Web form with HANA sqlscript stored procedure
In continuation of previous example (see HCP Web form with HANA XSJS backend)
I hope to show usage of stored procedure in order to avoid SQL injection by moving INSERT to stored procedure. Versions respectively HANA 1.00.122.04.1478575636, HCP 1.120.14 and web ide Version: 170216.

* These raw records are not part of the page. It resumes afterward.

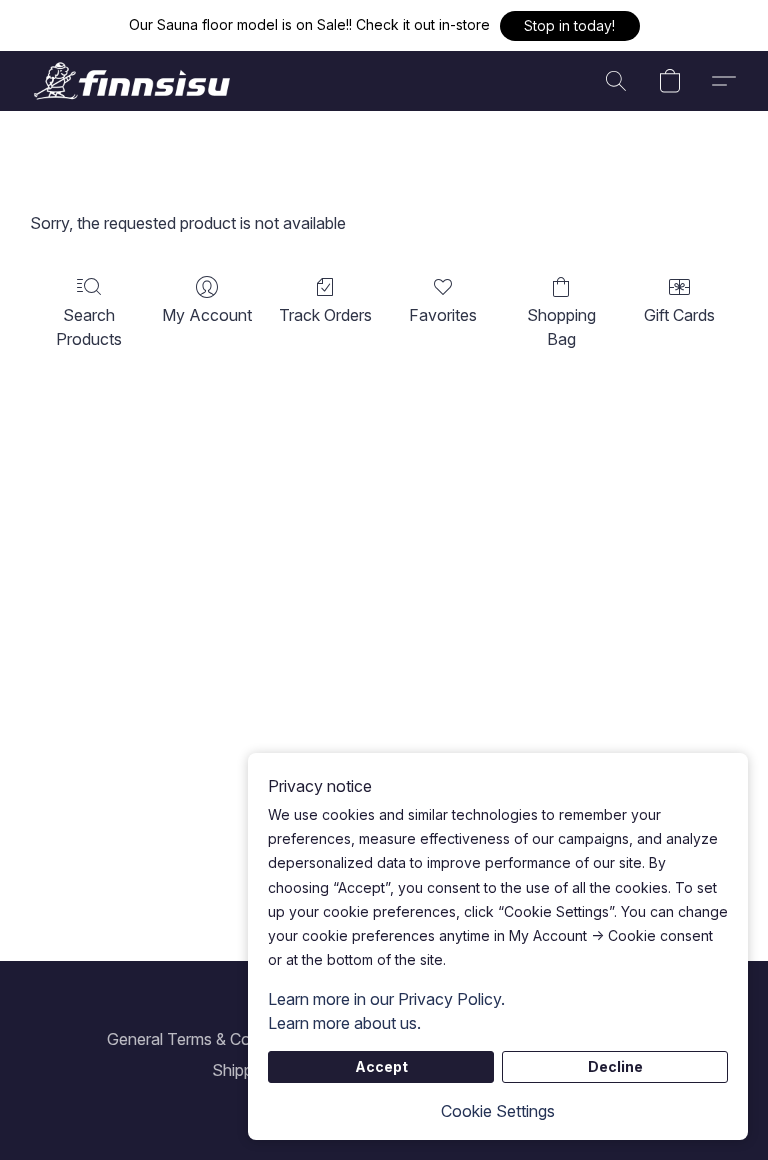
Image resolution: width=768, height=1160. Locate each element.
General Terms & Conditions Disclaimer (246, 1039)
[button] (570, 26)
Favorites (443, 315)
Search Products (89, 327)
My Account (207, 315)
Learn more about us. (344, 1023)
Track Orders (325, 315)
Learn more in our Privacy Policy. (386, 999)
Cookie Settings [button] (498, 1111)
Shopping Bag (561, 327)
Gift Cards (679, 315)
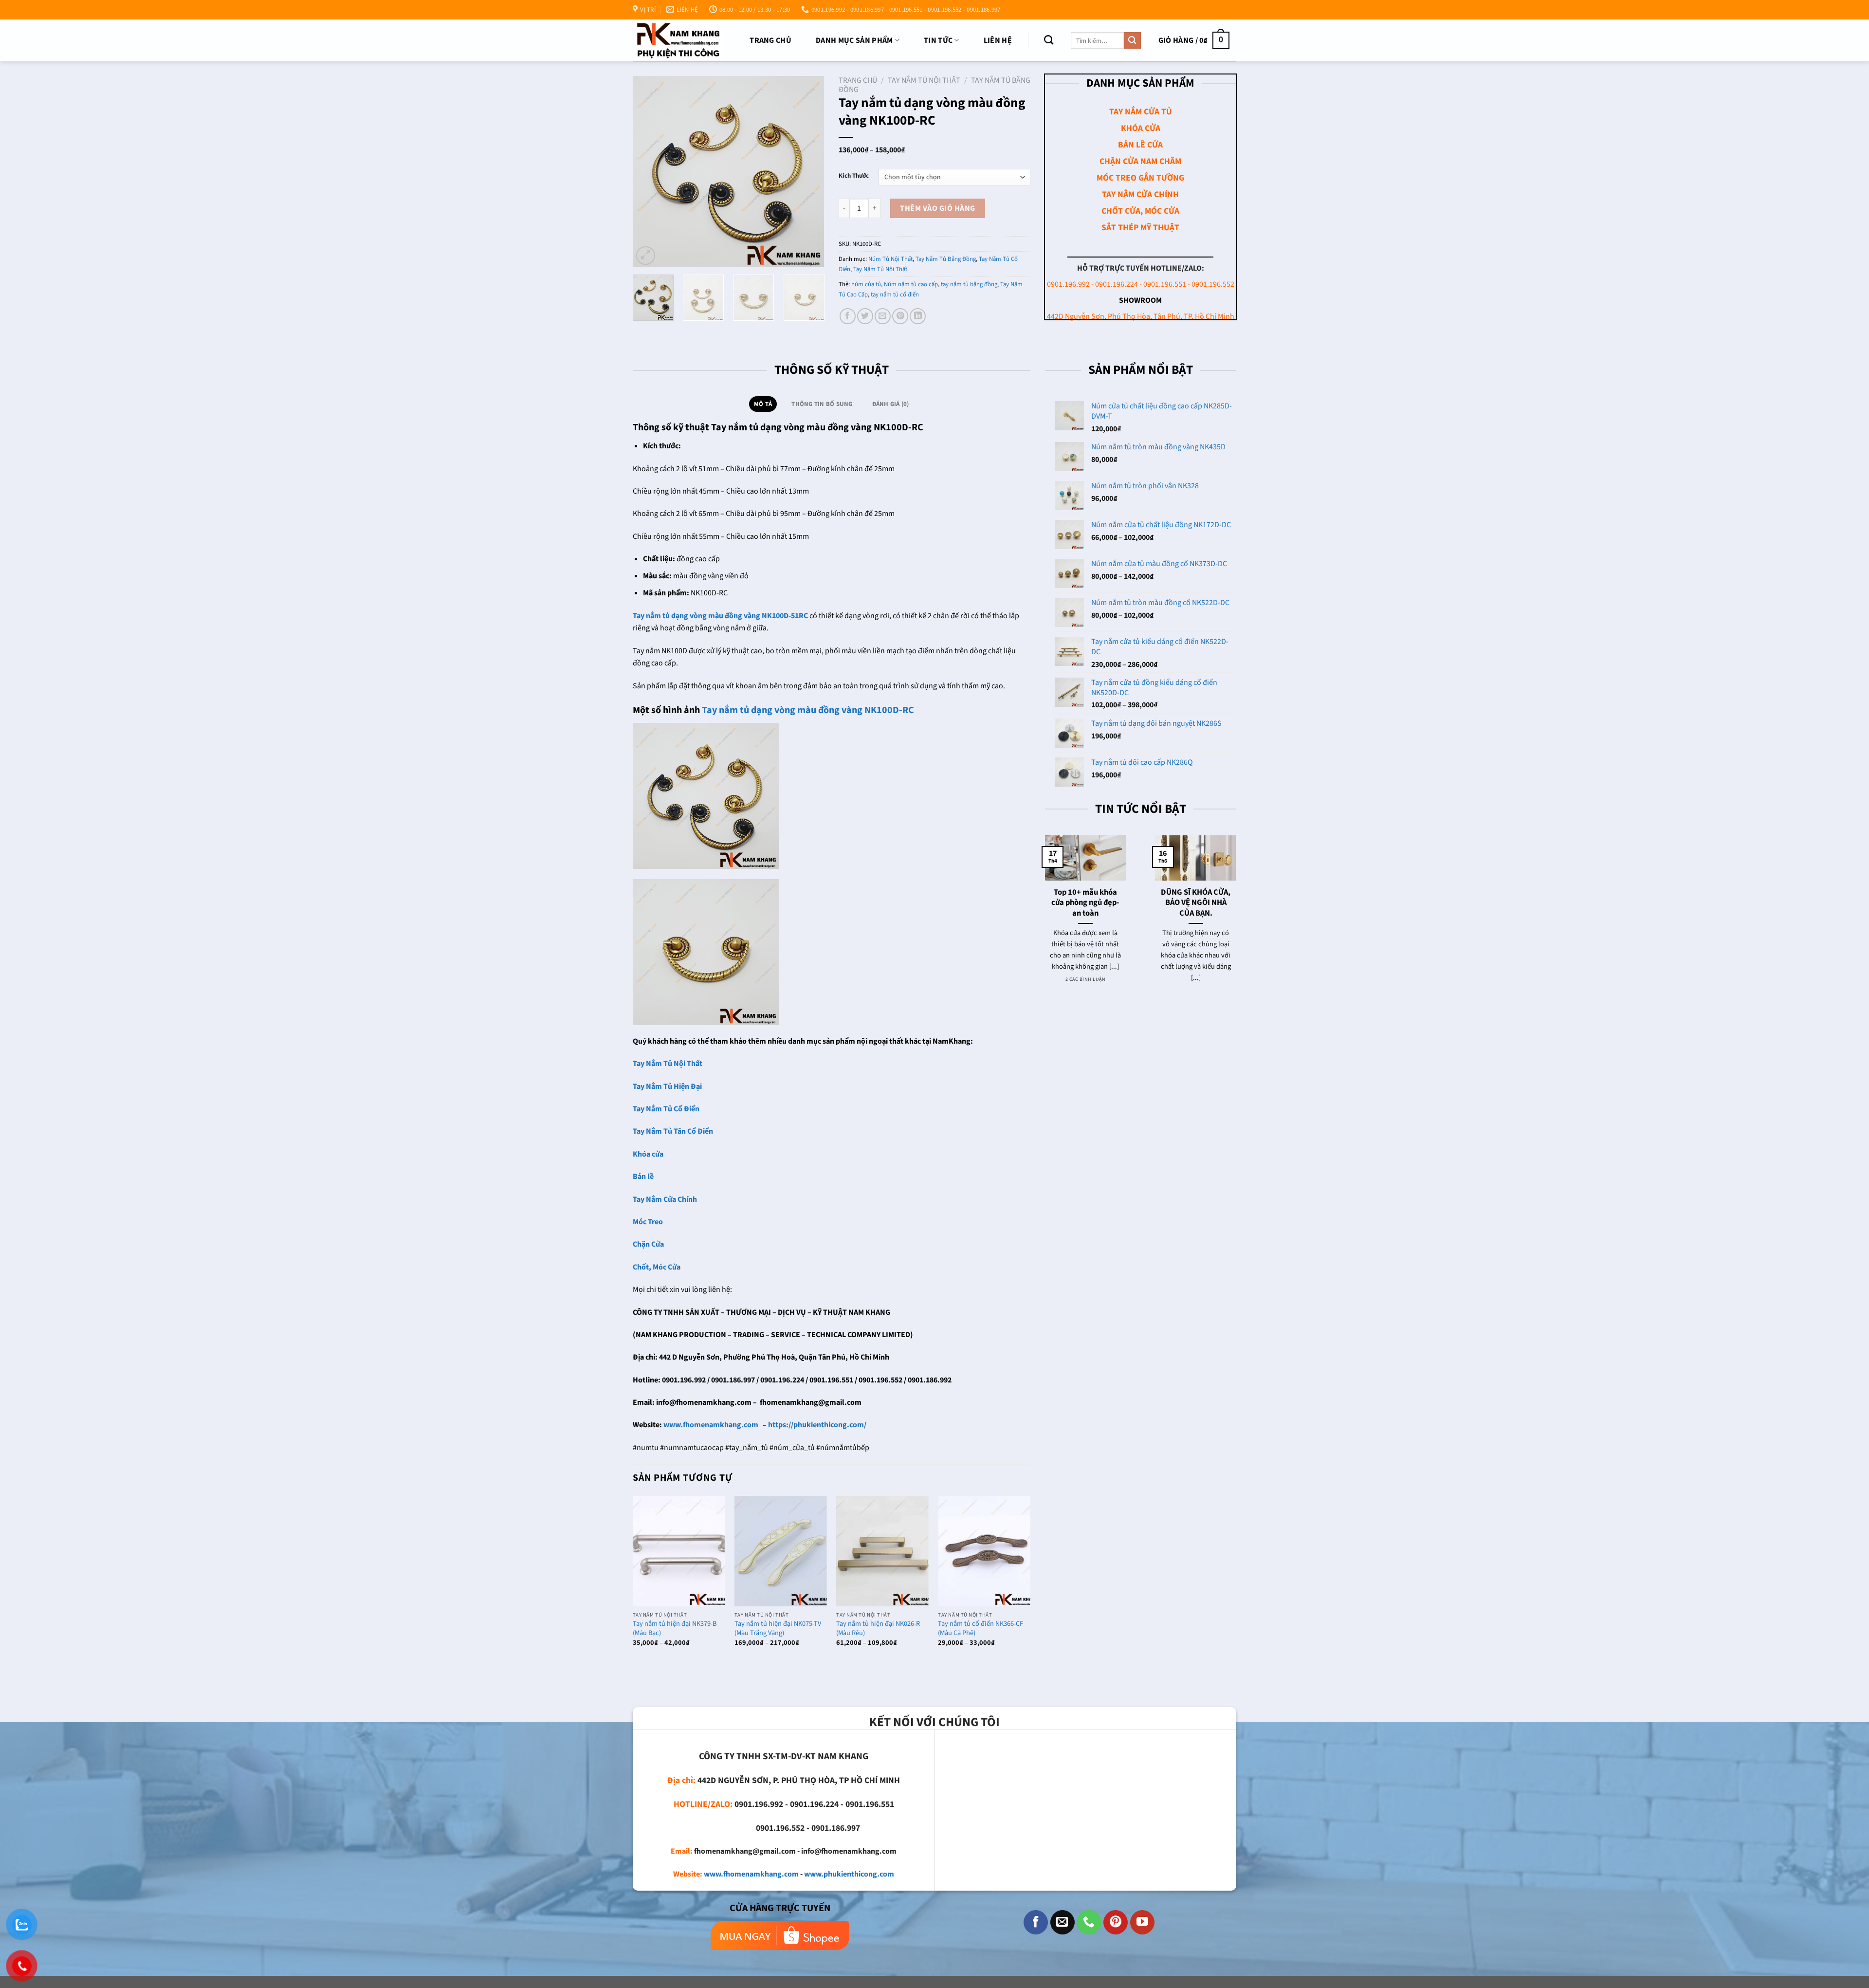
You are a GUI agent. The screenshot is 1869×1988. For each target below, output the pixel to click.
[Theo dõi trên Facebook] (1036, 1922)
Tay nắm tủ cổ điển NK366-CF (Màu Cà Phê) (980, 1629)
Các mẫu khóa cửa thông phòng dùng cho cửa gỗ (1196, 857)
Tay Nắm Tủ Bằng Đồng (946, 259)
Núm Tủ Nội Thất (890, 259)
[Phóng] (645, 255)
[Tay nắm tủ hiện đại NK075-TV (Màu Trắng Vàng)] (780, 1551)
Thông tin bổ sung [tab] (821, 404)
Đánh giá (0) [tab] (890, 404)
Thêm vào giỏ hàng (937, 208)
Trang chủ (770, 40)
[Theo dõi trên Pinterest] (1115, 1922)
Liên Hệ (998, 40)
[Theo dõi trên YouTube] (1142, 1922)
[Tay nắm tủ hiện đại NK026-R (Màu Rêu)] (882, 1551)
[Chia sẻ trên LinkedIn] (918, 316)
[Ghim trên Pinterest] (900, 316)
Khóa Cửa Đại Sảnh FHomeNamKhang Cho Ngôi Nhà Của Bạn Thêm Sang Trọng (1085, 868)
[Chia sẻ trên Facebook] (848, 316)
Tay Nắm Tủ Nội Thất (924, 80)
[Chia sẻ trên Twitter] (865, 316)
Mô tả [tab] (763, 404)
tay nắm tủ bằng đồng (969, 284)
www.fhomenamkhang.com (751, 1874)
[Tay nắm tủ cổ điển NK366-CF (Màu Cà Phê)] (984, 1551)
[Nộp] (1132, 40)
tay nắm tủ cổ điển (895, 294)
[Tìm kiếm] (1048, 39)
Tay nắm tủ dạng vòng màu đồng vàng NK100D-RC (808, 710)
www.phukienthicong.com (849, 1874)
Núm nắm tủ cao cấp (911, 284)
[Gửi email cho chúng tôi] (1062, 1922)
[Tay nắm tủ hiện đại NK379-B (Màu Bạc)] (679, 1551)
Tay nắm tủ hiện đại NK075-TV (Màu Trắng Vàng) (777, 1629)
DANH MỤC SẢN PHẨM (854, 40)
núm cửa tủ (866, 284)
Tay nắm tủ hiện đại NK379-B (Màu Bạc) (674, 1629)
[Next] (808, 171)
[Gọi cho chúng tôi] (1089, 1922)
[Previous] (649, 171)
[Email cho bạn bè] (883, 316)
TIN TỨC (938, 40)
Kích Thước (854, 176)
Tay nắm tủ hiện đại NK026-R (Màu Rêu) (878, 1629)
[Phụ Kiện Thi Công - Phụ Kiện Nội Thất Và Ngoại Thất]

From SAP HANA Web-based Development Workbench, navigate to Catalog to create procedure using HANA sqlscript for your purpose
drop procedure "ACTUALS"."actuals.procedures::updateContacts";
create PROCEDURE "ACTUALS"."actuals.procedures::updateContacts"(
IN system nvarchar(3),
IN client nvarchar(3),
IN GUID nvarchar(32),
IN FULL_NAME nvarchar(80),
IN ORGANIZATION nvarchar(80),
IN EMAIL nvarchar(80),
IN PHONE nvarchar(80),
IN NOTES nvarchar(1024),
OUT ev_result nvarchar(80)
)
language sqlscript
SQL SECURITY INVOKER
DEFAULT SCHEMA ACTUALS
AS
lv_lines integer := 0;
BEGIN
INSERT INTO ACTUALS.CONTACTS values (system, client, GUID , FULL_NAME , ORGANIZATION, EMAIL, PHONE, NOTES) ;
SELECT ::ROWCOUNT INTO lv_lines FROM DUMMY;
IF :lv_lines > 0 then
ev_result = '1';
END IF;
END;From SAP HANA Web-based Development Workbench, navigate to Editor to call procedure using $.hdb loadProcedure
var Name = $.request.parameters.get("NAME");
var NameObj = JSON.parse(Name);
var Org = $.request.parameters.get("ORG");
var OrgObj = JSON.parse(Org);
var Email = $.request.parameters.get("EMAIL");
var EmailObj = JSON.parse(Email);
var Phone = $.request.parameters.get("PHONE");
var PhoneObj = JSON.parse(Phone);
var Notes = $.request.parameters.get("NOTES");
var NotesObj = JSON.parse(Notes);
var conn = $.hdb.getConnection();
var sysuuid = conn.executeQuery( 'SELECT SYSUUID FROM DUMMY;' );
var guid = JSON.stringify(sysuuid);
var replace2 = "{\"0\":{\"SYSUUID\":[";
var replace3 = "]}}";
var replace4 = /,/gi;
guid = guid.replace(replace2, '');
guid = guid.replace(replace3, '');
guid = guid.replace(replace4, '');
var trun = 32;
var guid32 = guid.substring(0,trun);
var proc = conn.loadProcedure("ACTUALS", "actuals.procedures::updateContacts");
var results = proc('HDB', '100', guid32, NameObj, OrgObj, EmailObj, PhoneObj, NotesObj);
var procstatus = results.ev_result;
conn.commit();
$.response.setBody(procstatus);From internet browser test connectivity and results
From SAP HANA Web-based Development Workbench, navigate to Catalog in order to Confirm record(s) shown in HANA DB
Personally I have really enjoyed working with SAP HANA Cloud Platform and very pleased with new functionality.